I have just heard that some local governments are standing down their arts workers as “non-essential”. But we have never needed arts workers more. They can do much to alleviate household stress, and create ways to maintain social cohesion and solidarity, while we are in isolation.

Research tells us two types of networks are important for our, and our community’s, well-being.

The first is the close networks of family and friends (“people like us”) that give us the support and resources vital for our mental and physical health. They are essential in lock down as quarantine is reported as having serious impacts on households around the globe, the least of which are becoming restless, irritable and bored.

The second is our network of broader community connections (“weak ties”) created through our participation in work, education and public life (sport, community groups, etc). Broader networks give us a sense of belonging, help control negative behaviours, and foster solidarity and a willingness to do things that may not benefit us, but benefit others, like paying tax or self-distancing. These are also the networks that spread information and reduce controversy over decisions – both vital in a pandemic.

Strengthening our close connections is essential, but it is not our only challenge.

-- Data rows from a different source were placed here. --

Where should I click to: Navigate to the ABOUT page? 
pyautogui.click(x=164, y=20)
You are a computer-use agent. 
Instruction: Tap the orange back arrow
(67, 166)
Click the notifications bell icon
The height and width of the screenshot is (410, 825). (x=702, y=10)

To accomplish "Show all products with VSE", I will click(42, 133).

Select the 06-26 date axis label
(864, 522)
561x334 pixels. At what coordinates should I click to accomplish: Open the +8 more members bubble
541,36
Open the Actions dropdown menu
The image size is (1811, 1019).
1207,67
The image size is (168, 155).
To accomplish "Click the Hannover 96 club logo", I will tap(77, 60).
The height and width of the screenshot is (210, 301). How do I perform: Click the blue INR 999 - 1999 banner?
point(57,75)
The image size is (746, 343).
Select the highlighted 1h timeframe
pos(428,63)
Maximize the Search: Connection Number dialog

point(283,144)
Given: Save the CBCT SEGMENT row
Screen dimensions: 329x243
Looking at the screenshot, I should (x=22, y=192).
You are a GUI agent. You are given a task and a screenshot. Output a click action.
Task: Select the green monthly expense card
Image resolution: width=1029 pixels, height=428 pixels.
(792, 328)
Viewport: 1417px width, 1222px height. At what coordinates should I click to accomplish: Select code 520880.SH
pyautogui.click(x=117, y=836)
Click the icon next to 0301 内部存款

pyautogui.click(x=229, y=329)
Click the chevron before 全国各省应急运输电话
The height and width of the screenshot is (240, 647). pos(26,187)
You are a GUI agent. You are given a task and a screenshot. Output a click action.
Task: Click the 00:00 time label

Closed close networks have risks: trapping some in unsafe situations (such as domestic violence), and more broadly fostering “us” and “them” thinking that erodes cohesion and works against collective solutions. In Australia this has resulted in cases of violence towards health workers and overseas students, and more broadly, in some acceptance of regressive public policy ideas like the de-funding of an international organisation who’s help is directed at “others” and not our concern. Erosion of community solidarity is difficult to turn back.

Communities have mounted a massive creative effort to keep us amused and participating in interesting ways. Examples include the popular local “bear hunt”, a participatory chalk art trail in Parkes, community choirs (e.g. PubSing), the projections of thanks to essential workers on the Alfred Hospital, collective street pantries, etc.

These activities are working. A recent Essential Report has shown that at this stage most of us are going OK with isolation. But 12% of people were not doing anything to increase connection and were struggling. And it has been reported elsewhere that some populations, such as overseas students alone in Australia, may be extremely isolated.

The challenge is to reach these groups, and stop them growing over time, while continuing to find ways to connect people broadly.

Local government arts workers can take community initiatives to the next level, and can reach into and include different populations, to maintain and build our sense of community and purpose.

They can help us be alone, together.

Don’t stand down local arts workers. Charge them with the vital task of building social cohesion, and get them to do what they do best: use their imaginations to create worlds that intrigue us, connect us, and generate the joy and social benefits of collective achievement.